Your goal:
Extend the article about the quashing of Martin Conmey's conviction, picking up after its final sentence.

Supplied text:
Martin Conmey and Dick Donnelly, who were wrongly accused of the murder of Una Lynskey, at the grave of Martin Kerrigan before he was killed

At 10.05am last Monday, Martin Conmey entered the Hugh Kennedy courtroom in the Four Courts. He sat down next to his friend Dick Donnelly. Nearly 40 years ago, the two men sat beside each other in another courtroom, a few yards away in the Round Hall. On that occasion they were both on trial for murdering a neighbour, 19-year-old Una Lynskey. Both were convicted of manslaughter. Donnelly's conviction was overturned on appeal. Conmey served three years in prison and another 35 with the stain of being a convicted killer.


By 10.10am on Monday, his sentence had come to an end. Judge Adrian Hardiman, presiding over the Court of Criminal Appeal, declared the 1972 conviction quashed. There were gasps of disbelief and clapping broke out as supporters rose to their feet. Conmey looked dazed, like a man thrust into a strange, new world.


"Even when he [Hardiman] said the words, I didn't know that the conviction was quashed. I turned to Stephen [Cooney, his solicitor]. I was in shock. I couldn't believe it. I didn't let myself believe it. Then I just began crying."


He wasn't alone. His siblings and in-laws broke down. Supporters, like the four Kerrigan sisters, were equally overcome. Their brother Martin had been a friend of Conmey and Donnelly and was brutally killed in revenge for Una Lynskey's death after the three men came under suspicion.


At the back of the courtroom another two women observed in silence. Una Lynskey's sisters have never given any indication that they accept the innocence of the three men. The overwhelming evidence, however, suggests that a terrible miscarriage of justice was perpetrated against Conmey, and that his friend was killed over a crime he did not commit.

Given material:
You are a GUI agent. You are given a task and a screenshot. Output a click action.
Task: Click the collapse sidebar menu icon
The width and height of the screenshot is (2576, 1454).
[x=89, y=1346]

Response to this task:
"It made me bitter, it destroyed me in some ways, having taken away so many years of my life, but at least the result restored some of my faith in the justice system," Conmey said last week.


"I'm just sorry my father didn't live to see my name cleared. And Billy Flynn, the private investigator who passed away recently. He worked tirelessly on the case. It's terribly unfortunate that Marty Kerrigan never had the opportunity to walk into a court to clear his name."


Lynskey disappeared after alighting from a bus at 6.55pm on 12 October 1971 near her home in Porterstown Lane, Fairyhouse, Co Meath. There had been sightings of a stranger in a car in the lane around the same time. Nothing came of it.


Without a direct lead to the mystery car, the garda investigation turned to a local man, 23-year-old Donnelly, who owned a car similar to the one seen. He, along with 19-year-old Kerrigan and 20-year-old Conmey, were brought into Trim station for questioning.


They were interrogated by members of the investigation section of the technical bureau. This was the section associated with a group that came to be known as the heavy gang. Later in the 1970s, and into the '80s, numerous allegations of ill-treatment were made against officers associated with the unit, including John Courtney, who questioned the three men in 1971. No charges relating to ill-treatment were ever brought against Courtney.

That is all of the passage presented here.